The benzathiole dye Thioflavin-T (ThT) is commonly applied to determine the aggregation statue of amyloid fibrils, and its assay was conducted each day to follow the fibrosis progression of Aβ. Aβ1−42 fibrils were formed after 3 days and increased with increasing incubation time to 6 days (see FIG. 2). The Aβ fibrils were further observed via SEM (see FIG. 3), which showed the dot form (monomer) of Aβ at the beginning of incubation, and fibrils were found after 6 days. These results indicated that Aβ formed fibrils after 6 days of incubation and thus could be used in the following study as Aβ aggregates. The aggregation process was consistent with the previous study, in which long and straight Aβ fibrils was formed on day 6 of culture. To determine the Aβ induced cell death, SH-SY5Y cells were cultured with aggregated Aβ or non-aggregated Aβ at different concentrations (ranging from 1 to 10 μmol/L) for 12 and 24 h. The exposure of Aβ changes the morphology of the SH-SY5Y cell. The arrows indicate the shorter neurite outgrowth of SH-SY5Y cells after Aβ exposure (see FIG. 4). Decreased cell viability in a dose-dependent manner was found in the cultured SH-SY5Y cells (see FIG. 5). Significant cell death was observed at >5 μmol/L when compared with the non-aggregated Aβ at the same concentration (see FIG. 6), demonstrating that only Aβ fibrils caused cytotoxicity, consistent with other neuro cells including BV2 and PC12 cells. Thus, Aβ fibrils incubated for 6 days at a final concentration of 1 or 5 μmol/L were chosen for low and high exposure dosages in subsequent experiments.

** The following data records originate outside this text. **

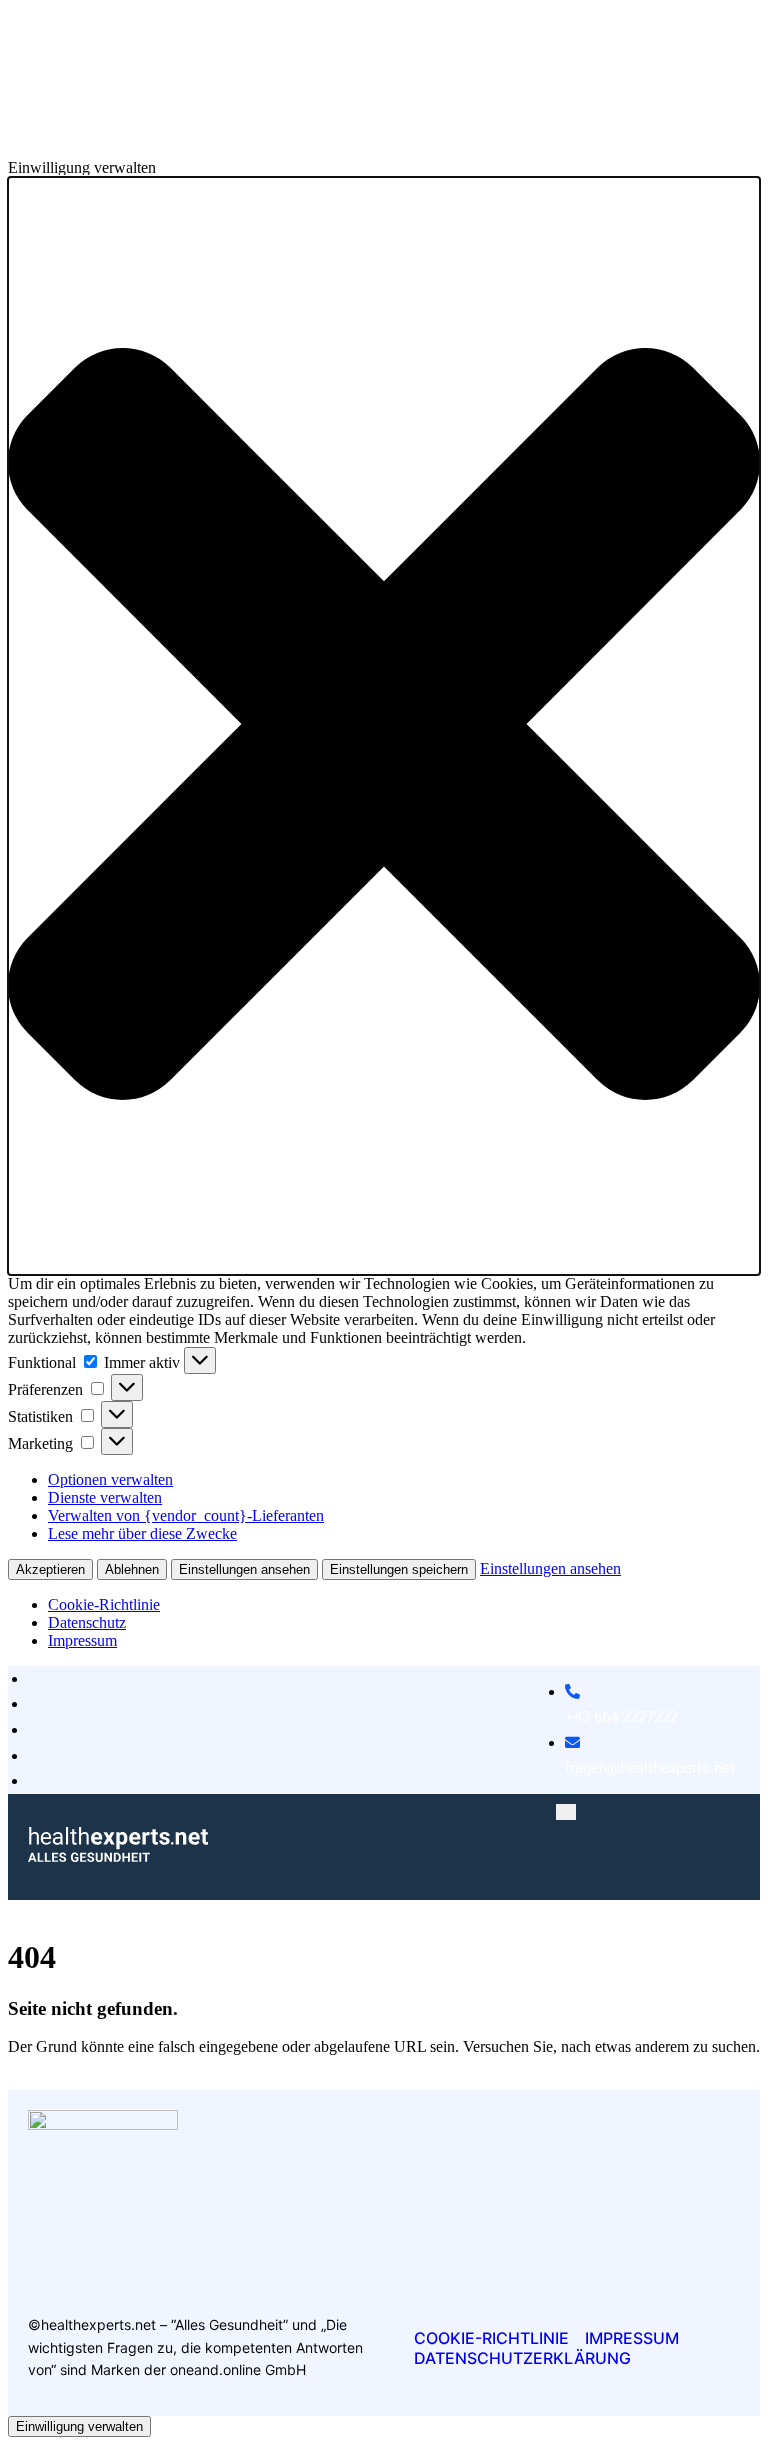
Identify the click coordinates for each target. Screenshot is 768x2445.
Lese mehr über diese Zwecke (142, 1533)
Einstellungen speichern (399, 1569)
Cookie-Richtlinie (104, 1604)
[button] (384, 726)
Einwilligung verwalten (79, 2426)
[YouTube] (728, 2185)
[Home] (118, 1856)
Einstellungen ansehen (244, 1569)
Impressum (82, 1640)
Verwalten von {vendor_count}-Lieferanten (186, 1515)
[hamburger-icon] (566, 1812)
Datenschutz (87, 1622)
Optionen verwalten (110, 1479)
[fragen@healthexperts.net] (650, 1730)
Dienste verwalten (105, 1497)
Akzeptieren (50, 1569)
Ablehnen (132, 1569)
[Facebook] (696, 2185)
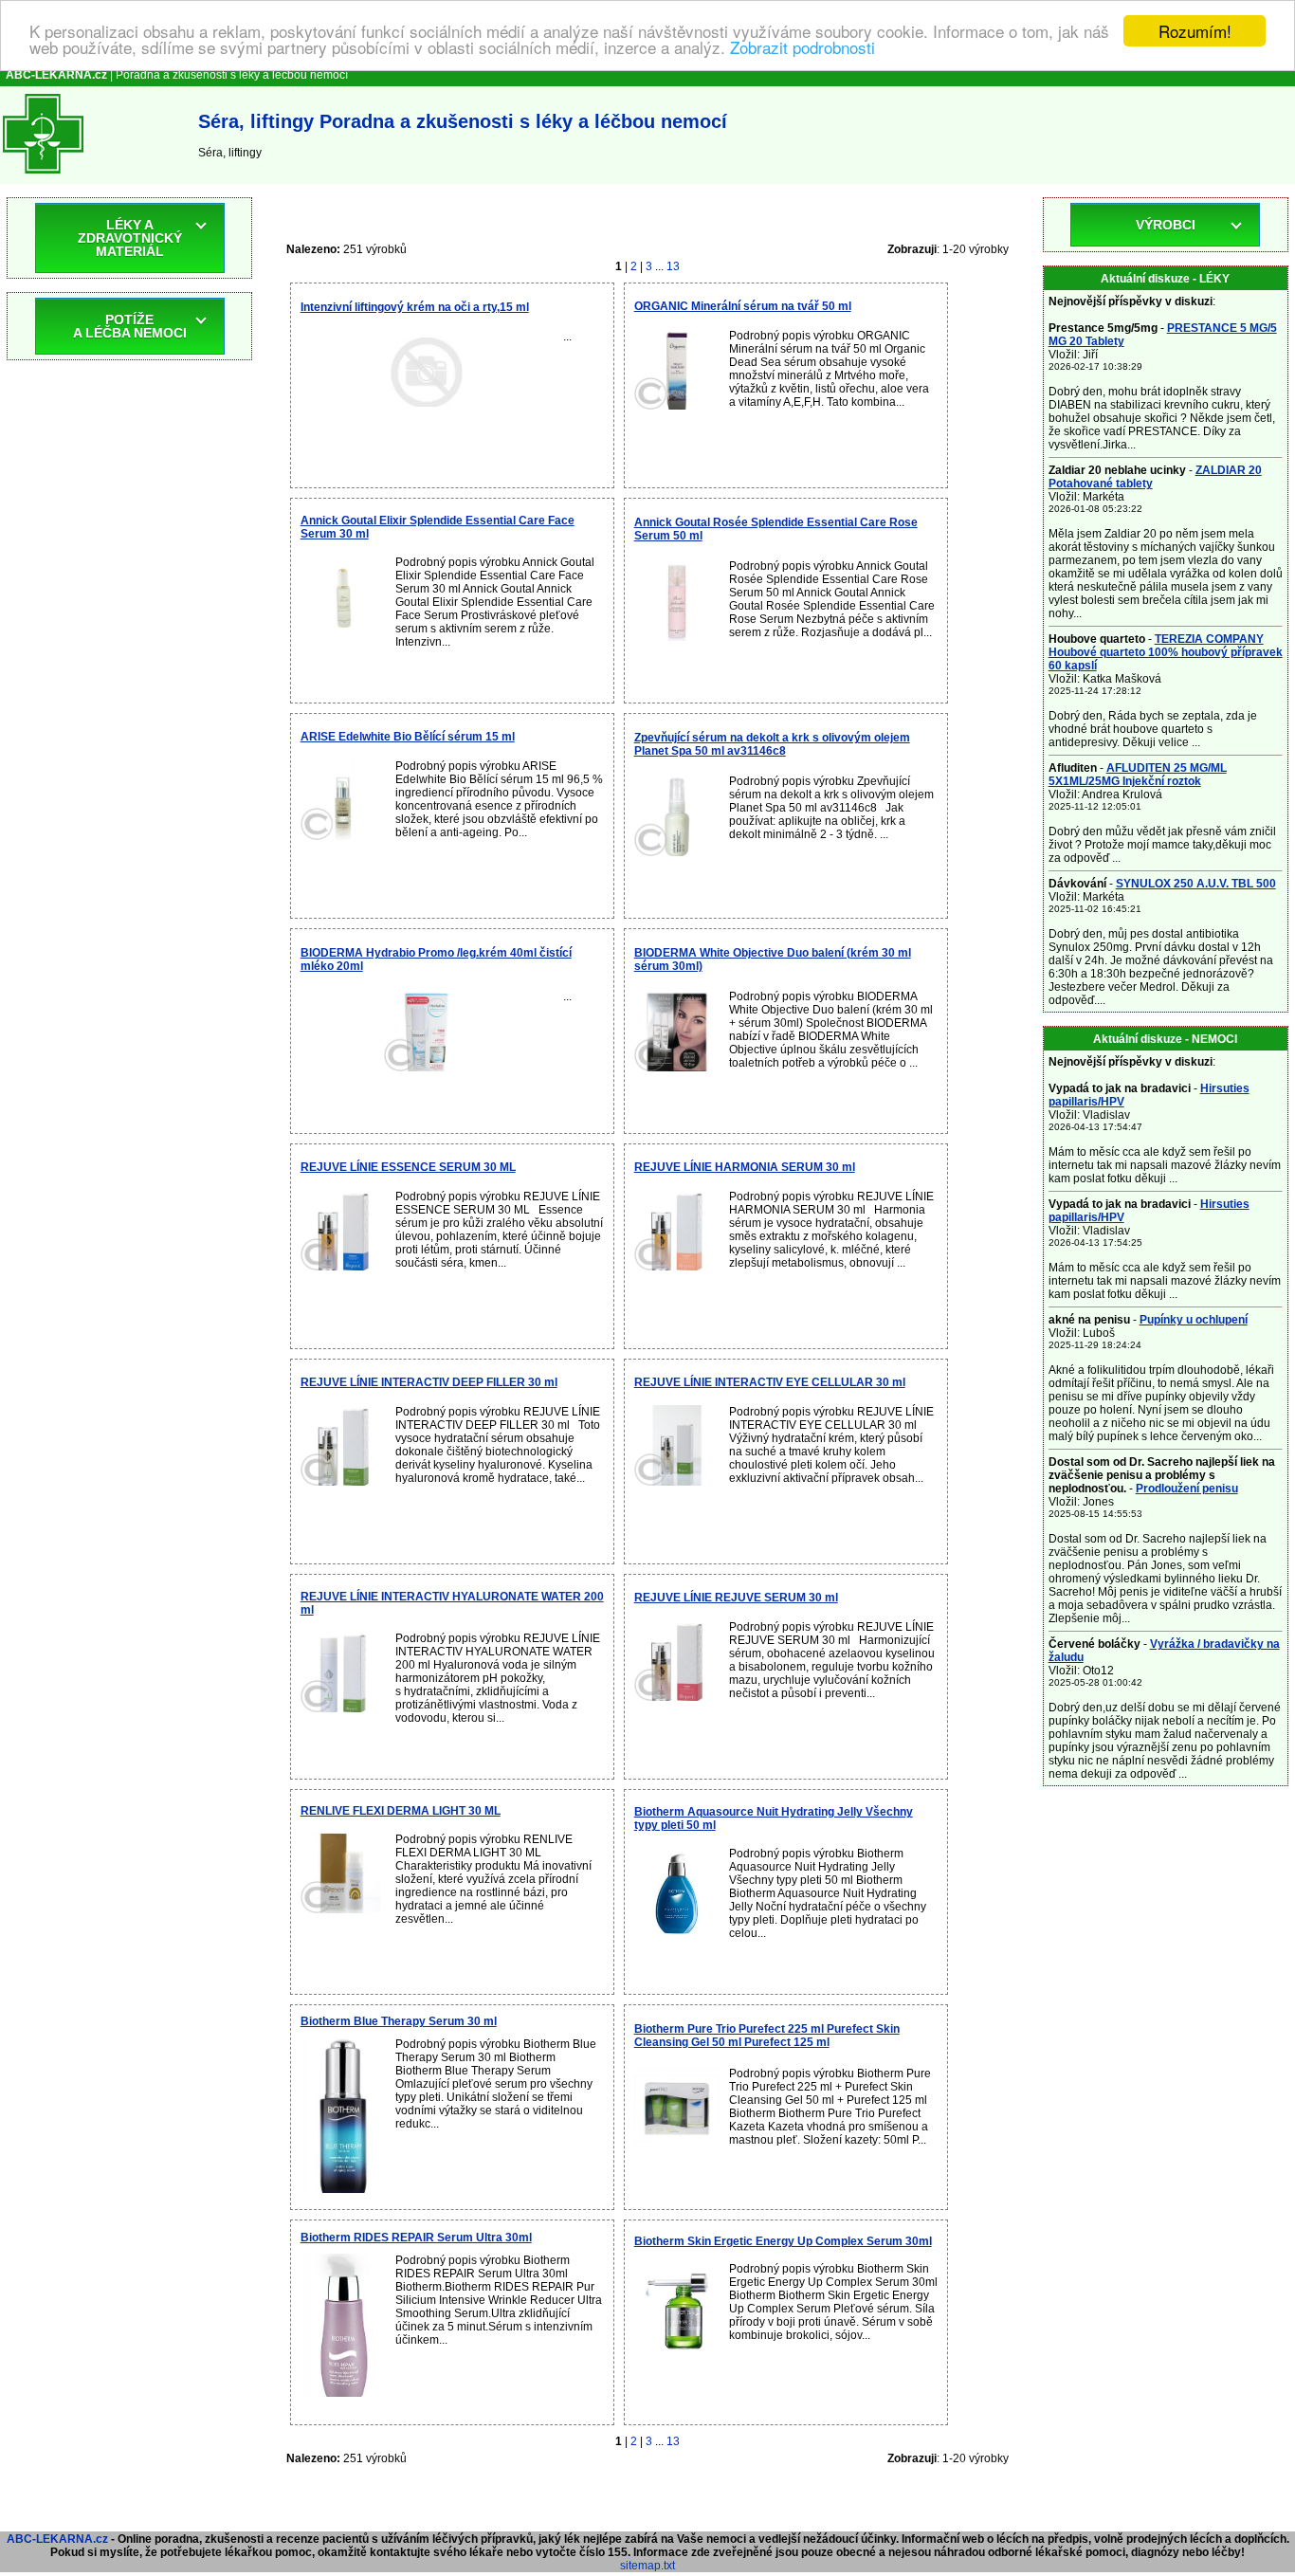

Changes In Cu Ion Valences Under Aβ Addition

To investigate the influence of Aβ addition or AD on Cu ion valences in neural systems, both in vivo and in vitro Models were applied. The contents of Cu in vivo and in vitro were quantified via ICP-MS (see FIG. 7). Intracellular Cu content under Aβ exposure did not show a significant change. The Cu content in serum from AD mouse was slightly higher than that from the WT mouse, and other tissue (tail) did not show changes in Cu content. Therefore, Aβ exposure did not alter the total content of Cu in cells, suggesting that Aβ addition had no effect on Cu uptake or release.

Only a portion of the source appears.